The early returns from around Idaho – about a sixth of precincts in so far – show more or less what you’d expect in the major office races around Idaho. More or less.

The presidentials were a little closer than the candidates’ status might have suggested, though not drastically. In February, Barack Obama absolutely mopped up – Idaho is one of his very best states so far. That was in the caucuses (which attracted an unusually large number of participants, it should be noted). So far in this primary – at a time when he’s closing in the nomination, a very different picture from February – he’s winning over Hillary Clinton but by a far smaller percentage (54% to 42% at this writing). Something similar happened in the Washington state caucuses/primary.

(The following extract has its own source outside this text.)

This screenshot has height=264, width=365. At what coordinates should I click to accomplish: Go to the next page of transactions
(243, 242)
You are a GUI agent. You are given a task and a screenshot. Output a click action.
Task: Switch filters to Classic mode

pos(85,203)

Still not a bad win. In lily-white Idaho.

Both U.S. Senate primaries turned out to be done deals the way they were widely expected to be, Republican Jim Risch and Democrat Larry LaRocco both winning with something around or approaching two-thirds of the vote in their respective contests.

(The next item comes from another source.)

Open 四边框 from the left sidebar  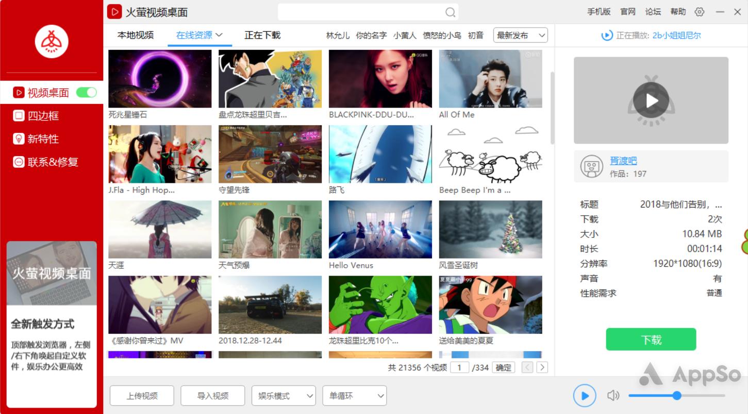(45, 115)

Last weekend we noted a poll suggesting that in the 1st District House Republican race, Matthew Salisbury might be competitive with incumbent Bill Sali. Seems not to have materialized, with Sali running ahead 65%-35%, a decisively enough win. And yet one that should give some cause for concern for the general. Over in the second district Republican incumbent Mike Simpson, who had two primary opponents, was winning with 85% of the vote. Quite a difference.

And in the Supreme Court race, incumbent Joel Horton is leading challenger John Bradbury, a district judge from Lewiston, 52%-48%. But keep a watch on that one: Bradbury’s numbers could get better as the northern (meaning Pacific time zone) votes come in. So we’ll see.

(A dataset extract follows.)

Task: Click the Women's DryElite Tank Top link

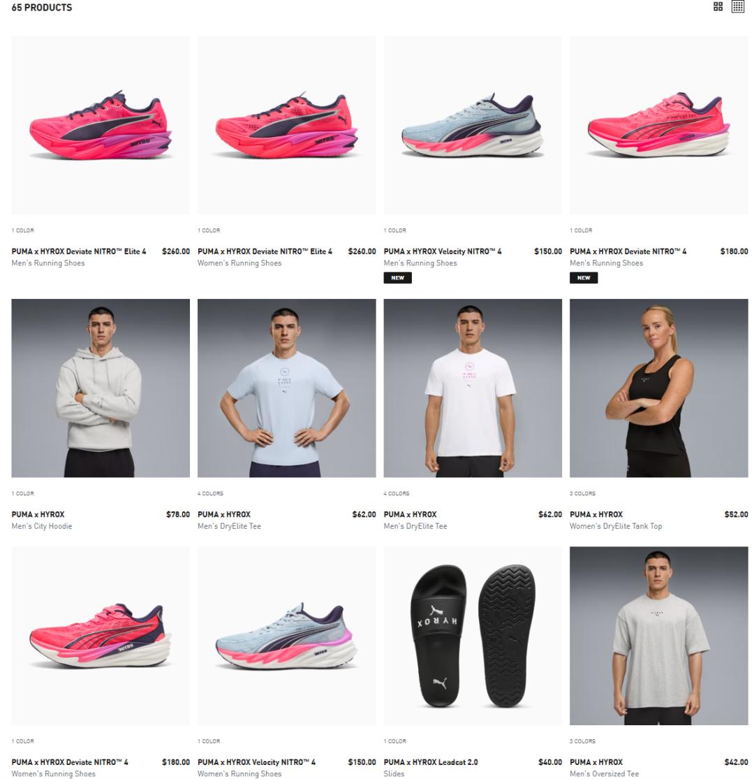Action: [616, 526]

Not much excitement on the major office level. Back in a moment with the legislature . . .

UPDATE The numbers have widened a bit in the Democratic presidential – Obama now has a 57%-39% lead, 18 points – while the Republican has held steady, with Ron Paul holding at 22% against nominee presumptive John McCain.

But they’ve tightened up considerably in the 1st District Republican, 60%-40%. (Simpson: Still 85%) Does Sali have some lingering internal problems?